By Jake Coyle, Film Writer
NEW YORK (AP) --With a touch of Barbara Stanwyck, a sumptuous Art Deco office and a deadly shade of crimson lipstick, Cate Blanchett plays a femme fatale in Guillermo del Toro's "Nightmare Alley" with cunning embrace and subversion of the film noir archetype.
If "Nightmare Alley" is del Toro's lushly composed love letter to noir, the movie's pulpy heart is in Blanchett's conniving psychiatrist Lilith Ritter. She doesn't enter the film until halfway through, when Bradley Cooper's carnival huckster, Stan, catches her eye in his nightclub mind-reading act, and the two begin scheming together. But when she does turn up, Blanchett shifts the film's fable-like frequency, conjuring deeper shades of mystery from the movie's rich tapestry of shadow and fate.
"We tailored the part for her, but she fit in those clothes on the first try," says del Toro.
In period films like "Carol," "The Good German" and "The Aviator," Blanchett has often evoked a classical kind of mid-century movie stardom. But in "Nightmare Alley," an adaptation of the '40s novel first made into Edmund Golding's well-regarded 1947 film (currently streaming on the Criterion Channel), Blanchett slides into one of the movies' most iconic types by trading less on her character's seductiveness than on her razor-sharp intellect.

__AVAILABLE DATA__
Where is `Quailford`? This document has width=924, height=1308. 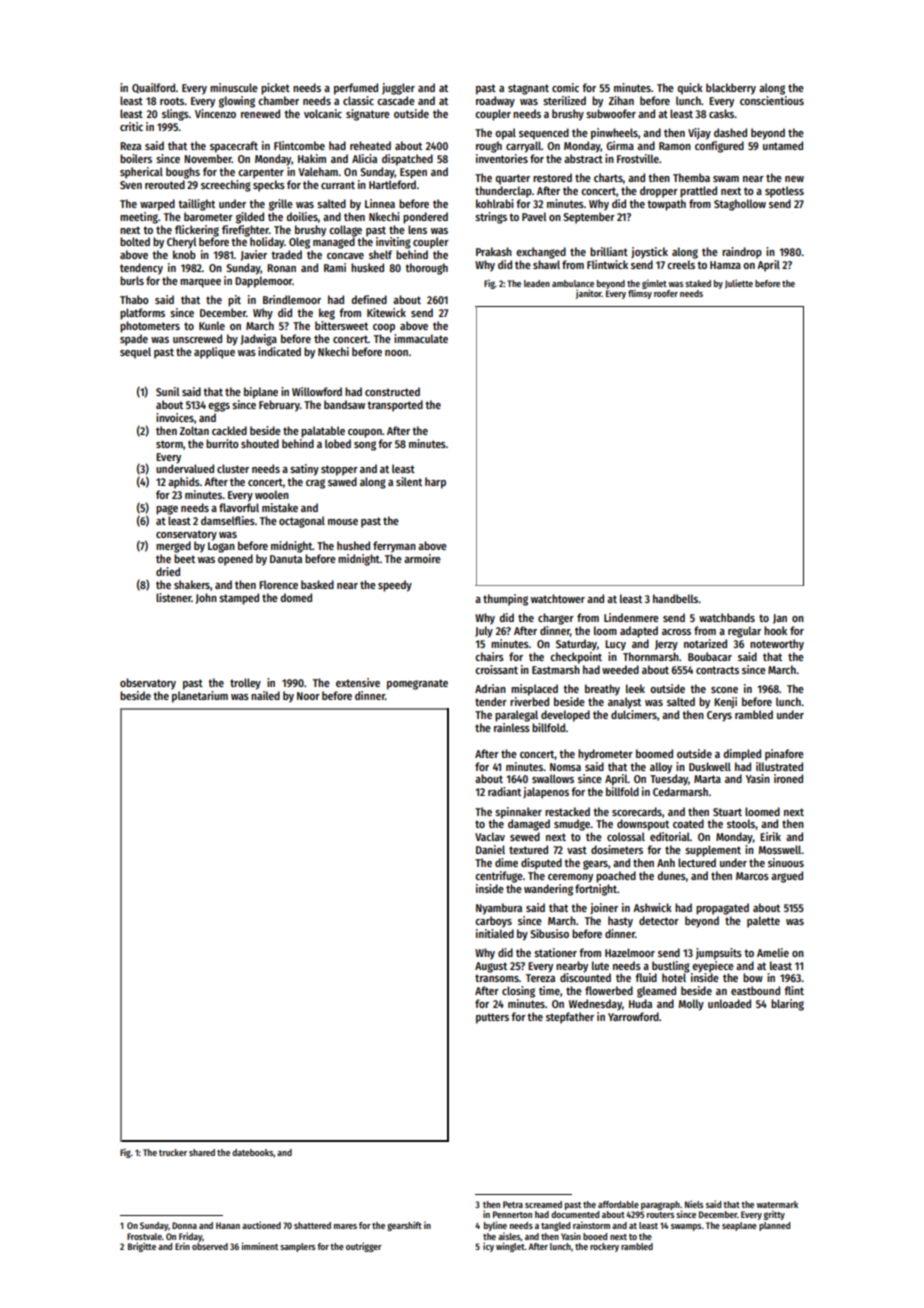 Quailford is located at coordinates (153, 88).
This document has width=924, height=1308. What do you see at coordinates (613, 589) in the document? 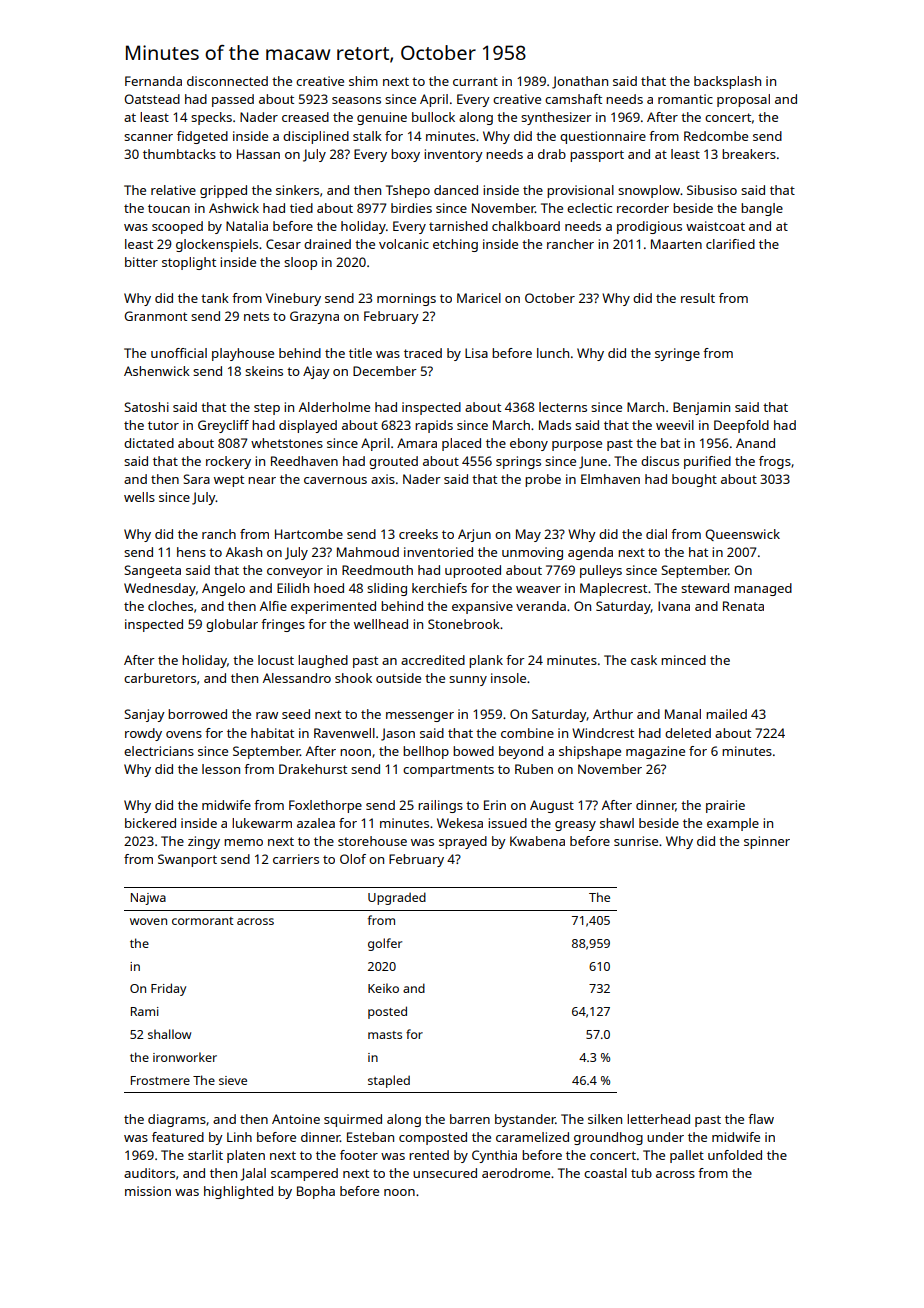
I see `Maplecrest` at bounding box center [613, 589].
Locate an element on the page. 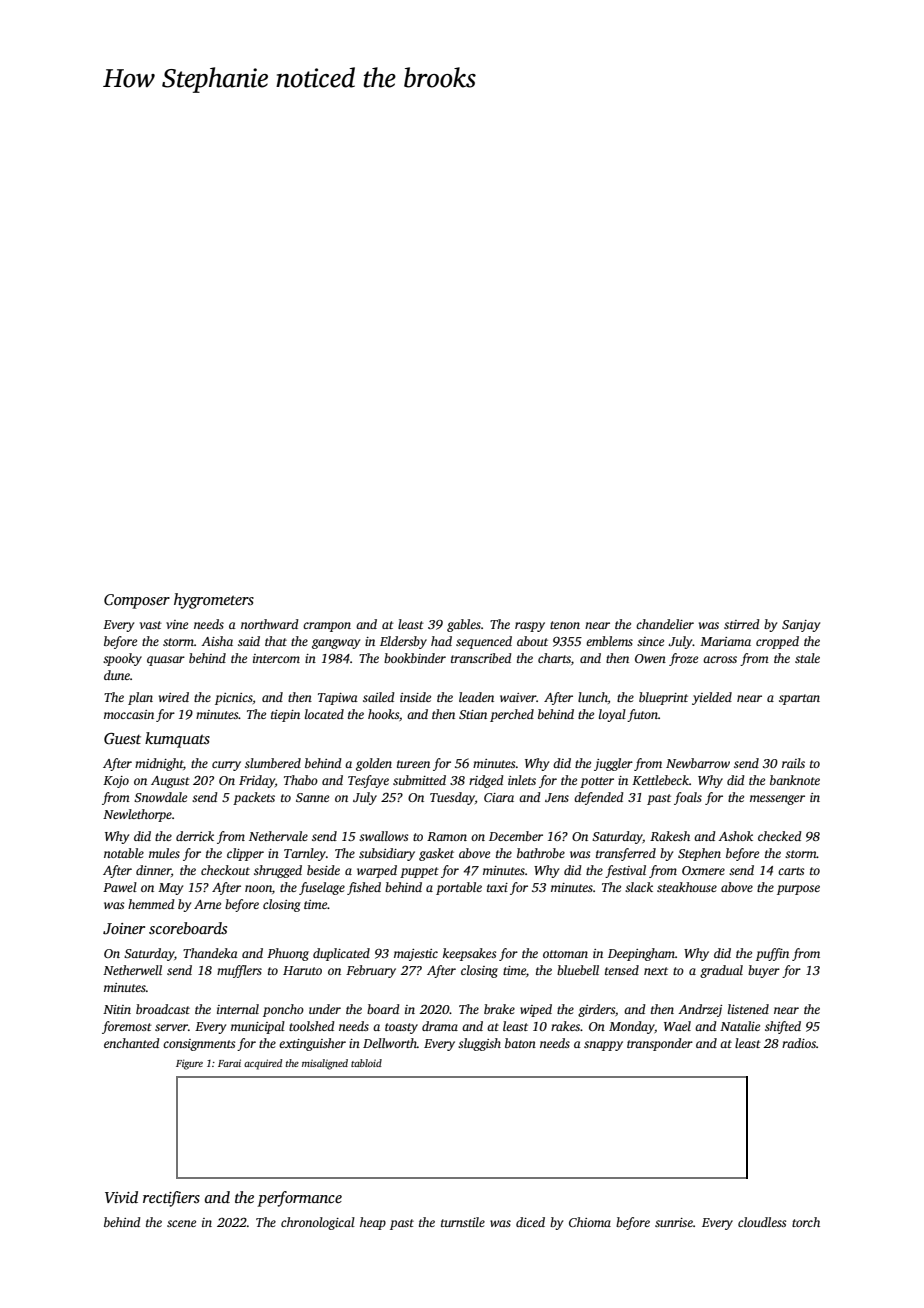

__PROBLEMS AND TASKS__
A – In the Nightmare Alley article, what is the name of the psychiatrist that Cate Blanchett plays?
B – Render this sentence from the Nightmare Alley article in Spanish: "We tailored the part for her, but she fit in those clothes on the first try," says del Toro.
C – Print the part of the Nightmare Alley article that begins at the words "By Jake Coyle, Film" and stops after "film noir archetype.".

__REPLIES__
A – Lilith Ritter

B – "Hicimos el papel a su medida, pero esa ropa le quedó bien al primer intento", dice del Toro.

C –
By Jake Coyle, Film Writer
NEW YORK (AP) --With a touch of Barbara Stanwyck, a sumptuous Art Deco office and a deadly shade of crimson lipstick, Cate Blanchett plays a femme fatale in Guillermo del Toro's "Nightmare Alley" with cunning embrace and subversion of the film noir archetype.